Foreshadowing? Yes, just a little bit.
Sam makes her way to a friend’s home for a New Year’s Eve party but almost as quickly as she makes it there do things out in the world start to go badly. This is presented in a kind of scattershot way, bits and pieces that reference back to an earlier scene at the start of the film with two young women doing a video-blog that goes really really bad. Our six friends are unclear as to what is really going on and in the confusion they dig themselves deeper into the deadly mess that is erupting all around them.
There are fantastic moments in the ‘what is going on?’ portion of the film, and utterly fantastic body-horror/breakdown moments that really get after the true horror of what has befallen the users of the website. There is also a damned brilliant revelation about what might have started the whole thing that should give any constant user of social media, shopping sites etc etc etc some level of pause. Unfortunately, the film doesn’t seem content with a shadowy, hard to nail down genesis for this outbreak of violent, manic behavior and aggression and instead goes a bit exposition crazy trying to iron out all the details. It is one of the more confounding things about the film because, at its core, it could have been a totally gonzo, crazy explosion of a disease outbreak and the ensuing brutal violence it causes encased in a sharp, bitter critique of our overly connected world.
Instead, you get moments of ugly, unpleasant violence and dread mixed with goofy, over-the-top handling of the outbreak. The two don’t jive in the best way possible so more often than not you’re not sure if you should be on the edge of your seat or just chuckling at it all. It is a straight-up social satire, or, a dire warning about trusting large corporations with access to the machine of your daily lives? The film kind of wants it both ways and both the bloody, brutal violence and desperation bourne out of the mess and the more light-hearted comical observations about it seem to fight for space. It isn’t totally unsuccessful and it isn’t a perfectly balanced production either, it kind of sits firmly in the middle.

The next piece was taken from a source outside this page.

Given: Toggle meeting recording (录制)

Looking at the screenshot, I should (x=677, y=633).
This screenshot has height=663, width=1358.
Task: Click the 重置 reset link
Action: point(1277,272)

And maybe that is okay in the long run. Director and Co-Writer Cody Calahan does bring a lot of ideas and interesting explorations of the topic to the table. It is just a situation where a clearly creative group of folks may have gotten too bogged down in the details of the thing to see the bigger picture of what the film is saying, or rather trying to say. I would have liked less exposition and more leading the viewer openly in a film that, ultimately, may not have a shelf life too far beyond the social media fears it is built upon. That is not to say it is not worth a watch, it absolutely is, but it is worth noting that a less complicated and less technology reliant story would probably have driven the point home better. Still, I look forward to what Calahan and leading lady Michelle Mylett have in store next.